__Extracted information__.
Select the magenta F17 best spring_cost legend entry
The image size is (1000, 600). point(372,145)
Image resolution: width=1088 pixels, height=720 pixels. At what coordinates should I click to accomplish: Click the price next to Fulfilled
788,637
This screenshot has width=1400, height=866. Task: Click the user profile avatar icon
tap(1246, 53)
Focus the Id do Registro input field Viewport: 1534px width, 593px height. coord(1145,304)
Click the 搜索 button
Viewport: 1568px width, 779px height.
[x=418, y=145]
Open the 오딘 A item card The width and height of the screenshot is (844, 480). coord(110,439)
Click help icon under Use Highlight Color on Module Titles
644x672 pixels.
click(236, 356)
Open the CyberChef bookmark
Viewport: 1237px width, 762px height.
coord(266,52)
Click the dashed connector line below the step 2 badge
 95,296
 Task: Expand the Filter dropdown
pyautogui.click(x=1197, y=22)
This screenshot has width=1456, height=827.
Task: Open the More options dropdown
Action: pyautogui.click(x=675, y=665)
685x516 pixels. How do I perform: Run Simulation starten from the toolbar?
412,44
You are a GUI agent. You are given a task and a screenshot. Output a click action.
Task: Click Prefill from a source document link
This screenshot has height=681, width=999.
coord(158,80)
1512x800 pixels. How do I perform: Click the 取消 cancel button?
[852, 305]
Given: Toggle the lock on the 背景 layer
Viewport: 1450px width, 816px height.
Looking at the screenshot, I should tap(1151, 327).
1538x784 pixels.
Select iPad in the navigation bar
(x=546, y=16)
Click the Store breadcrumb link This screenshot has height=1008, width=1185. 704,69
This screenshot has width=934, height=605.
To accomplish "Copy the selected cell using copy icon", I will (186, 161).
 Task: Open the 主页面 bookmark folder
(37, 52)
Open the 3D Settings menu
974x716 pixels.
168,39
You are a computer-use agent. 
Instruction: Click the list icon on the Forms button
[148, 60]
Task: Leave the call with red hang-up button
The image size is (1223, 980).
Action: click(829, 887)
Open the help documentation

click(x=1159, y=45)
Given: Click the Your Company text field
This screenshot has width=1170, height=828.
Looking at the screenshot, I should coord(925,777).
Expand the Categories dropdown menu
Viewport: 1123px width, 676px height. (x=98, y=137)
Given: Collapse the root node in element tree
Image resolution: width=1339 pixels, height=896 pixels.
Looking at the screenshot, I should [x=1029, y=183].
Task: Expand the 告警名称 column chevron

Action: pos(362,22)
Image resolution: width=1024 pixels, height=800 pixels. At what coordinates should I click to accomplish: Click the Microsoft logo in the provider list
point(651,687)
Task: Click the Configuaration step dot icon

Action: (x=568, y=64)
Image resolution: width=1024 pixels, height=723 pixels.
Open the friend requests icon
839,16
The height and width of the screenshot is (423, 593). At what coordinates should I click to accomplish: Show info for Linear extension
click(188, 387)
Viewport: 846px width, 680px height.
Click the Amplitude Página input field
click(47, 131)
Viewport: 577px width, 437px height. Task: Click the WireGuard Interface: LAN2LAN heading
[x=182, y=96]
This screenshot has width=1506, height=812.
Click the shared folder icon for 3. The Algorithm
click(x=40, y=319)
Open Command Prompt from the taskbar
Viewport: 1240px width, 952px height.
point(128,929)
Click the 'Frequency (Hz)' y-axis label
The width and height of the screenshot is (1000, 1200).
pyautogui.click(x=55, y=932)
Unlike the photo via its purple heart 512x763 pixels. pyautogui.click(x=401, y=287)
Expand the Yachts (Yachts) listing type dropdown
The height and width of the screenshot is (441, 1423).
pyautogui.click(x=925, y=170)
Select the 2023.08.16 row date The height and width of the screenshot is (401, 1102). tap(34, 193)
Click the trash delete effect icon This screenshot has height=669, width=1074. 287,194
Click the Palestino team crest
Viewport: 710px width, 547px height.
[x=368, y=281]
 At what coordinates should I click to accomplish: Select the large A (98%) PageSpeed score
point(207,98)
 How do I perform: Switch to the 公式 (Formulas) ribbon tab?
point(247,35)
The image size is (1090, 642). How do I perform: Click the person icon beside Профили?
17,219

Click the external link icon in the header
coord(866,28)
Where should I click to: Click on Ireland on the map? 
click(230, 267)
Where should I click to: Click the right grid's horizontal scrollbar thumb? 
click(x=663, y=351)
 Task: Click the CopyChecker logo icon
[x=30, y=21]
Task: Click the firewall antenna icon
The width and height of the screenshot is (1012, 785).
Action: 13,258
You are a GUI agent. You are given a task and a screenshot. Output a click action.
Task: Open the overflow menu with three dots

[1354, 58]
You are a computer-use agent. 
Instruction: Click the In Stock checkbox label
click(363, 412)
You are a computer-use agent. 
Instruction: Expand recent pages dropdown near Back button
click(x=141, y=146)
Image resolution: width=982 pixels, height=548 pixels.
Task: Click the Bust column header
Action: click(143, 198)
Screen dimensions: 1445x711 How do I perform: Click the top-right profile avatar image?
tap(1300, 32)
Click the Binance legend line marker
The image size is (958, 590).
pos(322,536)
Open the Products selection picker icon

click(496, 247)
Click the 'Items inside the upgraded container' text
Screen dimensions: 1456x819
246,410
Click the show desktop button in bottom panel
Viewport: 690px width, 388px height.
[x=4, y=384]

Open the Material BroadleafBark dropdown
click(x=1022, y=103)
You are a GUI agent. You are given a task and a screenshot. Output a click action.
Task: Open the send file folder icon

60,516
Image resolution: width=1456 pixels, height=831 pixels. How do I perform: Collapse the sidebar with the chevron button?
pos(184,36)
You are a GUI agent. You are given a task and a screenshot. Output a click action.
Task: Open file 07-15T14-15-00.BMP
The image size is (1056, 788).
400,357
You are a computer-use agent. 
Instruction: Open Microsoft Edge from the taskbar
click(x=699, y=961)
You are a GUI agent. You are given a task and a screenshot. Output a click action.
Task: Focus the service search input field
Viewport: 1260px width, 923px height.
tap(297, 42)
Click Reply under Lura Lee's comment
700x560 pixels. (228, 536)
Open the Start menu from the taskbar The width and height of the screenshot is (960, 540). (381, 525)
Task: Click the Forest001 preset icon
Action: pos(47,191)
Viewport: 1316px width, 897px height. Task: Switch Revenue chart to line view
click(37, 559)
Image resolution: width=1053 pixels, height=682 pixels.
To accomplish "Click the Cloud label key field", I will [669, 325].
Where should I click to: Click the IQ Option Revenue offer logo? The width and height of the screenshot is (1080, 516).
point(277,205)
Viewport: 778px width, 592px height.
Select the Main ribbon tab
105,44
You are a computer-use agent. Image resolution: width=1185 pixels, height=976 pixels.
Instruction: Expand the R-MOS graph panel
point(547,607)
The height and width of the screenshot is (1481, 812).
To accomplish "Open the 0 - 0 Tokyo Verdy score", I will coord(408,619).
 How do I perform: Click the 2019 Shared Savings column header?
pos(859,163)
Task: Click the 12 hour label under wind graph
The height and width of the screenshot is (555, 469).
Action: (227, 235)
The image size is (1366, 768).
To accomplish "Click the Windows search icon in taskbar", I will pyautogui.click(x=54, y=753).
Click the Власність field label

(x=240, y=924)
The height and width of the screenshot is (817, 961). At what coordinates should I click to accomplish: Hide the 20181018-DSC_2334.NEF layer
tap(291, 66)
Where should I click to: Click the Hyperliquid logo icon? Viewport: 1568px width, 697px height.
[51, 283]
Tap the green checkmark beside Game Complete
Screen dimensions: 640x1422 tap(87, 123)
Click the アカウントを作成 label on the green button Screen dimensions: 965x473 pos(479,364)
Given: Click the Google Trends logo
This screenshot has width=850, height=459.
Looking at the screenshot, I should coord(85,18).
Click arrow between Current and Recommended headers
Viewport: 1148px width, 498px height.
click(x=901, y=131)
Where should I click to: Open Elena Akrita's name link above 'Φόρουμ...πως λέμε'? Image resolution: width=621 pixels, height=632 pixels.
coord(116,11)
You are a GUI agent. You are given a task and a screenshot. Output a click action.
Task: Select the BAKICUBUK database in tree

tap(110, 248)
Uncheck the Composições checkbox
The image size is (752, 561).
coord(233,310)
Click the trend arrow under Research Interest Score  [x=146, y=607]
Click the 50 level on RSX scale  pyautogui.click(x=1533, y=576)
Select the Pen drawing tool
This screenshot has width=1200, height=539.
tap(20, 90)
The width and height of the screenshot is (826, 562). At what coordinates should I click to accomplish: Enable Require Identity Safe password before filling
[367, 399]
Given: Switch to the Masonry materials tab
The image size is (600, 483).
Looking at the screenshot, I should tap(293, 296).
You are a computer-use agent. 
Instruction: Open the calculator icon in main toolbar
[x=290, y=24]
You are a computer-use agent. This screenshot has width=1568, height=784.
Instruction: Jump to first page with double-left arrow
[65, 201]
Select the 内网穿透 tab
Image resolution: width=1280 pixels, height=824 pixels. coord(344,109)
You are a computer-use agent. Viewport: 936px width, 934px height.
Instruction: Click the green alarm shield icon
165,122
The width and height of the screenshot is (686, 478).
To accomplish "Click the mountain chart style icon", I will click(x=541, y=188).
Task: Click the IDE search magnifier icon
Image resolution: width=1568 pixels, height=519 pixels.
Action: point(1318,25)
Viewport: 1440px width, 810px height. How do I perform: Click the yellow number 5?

__Brief__. From the entries above, print the lines beginning at the one with "Click the 'Items" and stopping after the one with "Task: Open file 07-15T14-15-00.BMP", exactly as written and with nothing else.

__Result below__.
Click the 'Items inside the upgraded container' text
Screen dimensions: 1456x819
246,410
Click the show desktop button in bottom panel
Viewport: 690px width, 388px height.
[x=4, y=384]

Open the Material BroadleafBark dropdown
click(x=1022, y=103)
You are a GUI agent. You are given a task and a screenshot. Output a click action.
Task: Open the send file folder icon

60,516
Image resolution: width=1456 pixels, height=831 pixels. How do I perform: Collapse the sidebar with the chevron button?
pos(184,36)
You are a GUI agent. You are given a task and a screenshot. Output a click action.
Task: Open file 07-15T14-15-00.BMP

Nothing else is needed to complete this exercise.